The after-school program is now dissolved and will be replaced with SCOPE Education Services. RASCAL helped students complete their homework, fed them with snacks and provided them with fun after school activities.

“RASCALs served this community in many wonderful ways for decades,” interim superintendent Christine Tona said of RASCAL’s ending.

RASCAL was founded in 1986 after a survey of teachers, administrators and families found that the school district wanted an afterschool program, according to early RASCAL employees. The program was funded partially through a grant by Cornell Cooperative Extension and started at Roanoke Avenue Elementary School for grades K-4, and later expanded to grade 5. 

“I’m extremely proud of what we did,” said Carole Kirchhoff, a former teacher who joined the program in 1998 and leaves as the program’s director. “We helped families with homework, we helped kids with socialization and families knew that their children were safe. They knew that they were engaged in activities that were age appropriate and fun.”

Kirchhoff and Laura Feuerman, a former teacher who joined in 1991 and leaves as the program’s bookkeeper, considered the RASCAL program a service to their community and the children in the school district.

“It was a program that I appreciated because it seemed to be started by mothers for their children,” Feuerman said. “You can’t really have a great time at work if you’re worried about how your children are doing at home.”

Families paid for the program through tuition based on their income and how many times students attended. Sometimes families couldn’t make payments, but the program would look the other way, Kirchhoff said.

Kirchhoff and Feuerman estimate that around 1,200 to 1,500 children have been helped by RASCAL. They said Riverhead’s diverse population was reflected in the program and they take pride in having helped expose kids to different experiences and helping them to grow.

“We had students who had some issues with behavior. We worked out plans for them. We worked with families and we became an extended family for those families. And that was the best part of it,” Kirchhoff said.

Although Kirchhoff and Feuerman are upset that they won’t be returning to run the program in September, they still feel immense pride for the program’s legacy. 
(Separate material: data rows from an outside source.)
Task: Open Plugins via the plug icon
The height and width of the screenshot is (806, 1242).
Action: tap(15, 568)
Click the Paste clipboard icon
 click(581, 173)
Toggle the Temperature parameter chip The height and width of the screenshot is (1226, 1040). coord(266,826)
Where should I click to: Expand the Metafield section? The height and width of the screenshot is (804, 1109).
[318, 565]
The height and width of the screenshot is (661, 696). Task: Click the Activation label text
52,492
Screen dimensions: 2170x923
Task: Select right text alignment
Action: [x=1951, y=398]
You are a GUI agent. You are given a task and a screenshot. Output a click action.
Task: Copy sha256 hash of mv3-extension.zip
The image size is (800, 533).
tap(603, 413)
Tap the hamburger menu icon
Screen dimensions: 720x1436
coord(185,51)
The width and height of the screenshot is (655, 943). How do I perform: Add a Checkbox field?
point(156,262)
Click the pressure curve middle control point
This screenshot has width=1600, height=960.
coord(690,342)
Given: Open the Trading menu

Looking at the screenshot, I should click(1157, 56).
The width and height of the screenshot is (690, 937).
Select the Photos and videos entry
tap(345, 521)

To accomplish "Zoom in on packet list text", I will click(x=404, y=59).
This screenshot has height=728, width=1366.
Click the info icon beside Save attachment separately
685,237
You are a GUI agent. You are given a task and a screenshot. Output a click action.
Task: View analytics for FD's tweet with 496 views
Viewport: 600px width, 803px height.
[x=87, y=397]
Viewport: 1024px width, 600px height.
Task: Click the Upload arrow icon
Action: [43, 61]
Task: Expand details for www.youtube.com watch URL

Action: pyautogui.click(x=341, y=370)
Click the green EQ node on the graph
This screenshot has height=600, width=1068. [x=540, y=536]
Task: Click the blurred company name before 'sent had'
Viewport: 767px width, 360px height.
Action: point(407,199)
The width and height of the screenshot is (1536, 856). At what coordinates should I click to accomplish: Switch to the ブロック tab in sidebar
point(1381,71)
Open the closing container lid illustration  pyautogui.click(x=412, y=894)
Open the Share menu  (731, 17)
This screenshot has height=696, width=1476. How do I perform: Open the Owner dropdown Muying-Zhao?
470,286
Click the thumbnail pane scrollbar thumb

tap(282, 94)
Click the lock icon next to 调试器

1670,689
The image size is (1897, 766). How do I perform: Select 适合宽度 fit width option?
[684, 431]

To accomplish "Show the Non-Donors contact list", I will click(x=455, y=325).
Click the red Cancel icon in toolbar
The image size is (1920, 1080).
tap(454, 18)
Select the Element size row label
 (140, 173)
“We did a good job — and we made a positive mark on Riverhead and families,” Kirchhoff said. “That’s the most important thing. That’s the best gift that I could ever have from anyone.”

As for Riverhead’s new care program SCOPE, Kirchhoff and Feuerman said that some former RASCAL workers are applying to be employed by SCOPE to continue to serve the community.

“We needed to establish an entirely independent morning and afternoon care program and SCOPE has been providing expansive and comprehensive programs for districts all across Suffolk and Nassau for many years,” Tona said. “We are hopeful that many of the same talented and skilled individuals on Mrs. Kirchhoff’s team will become part of the SCOPE programs.”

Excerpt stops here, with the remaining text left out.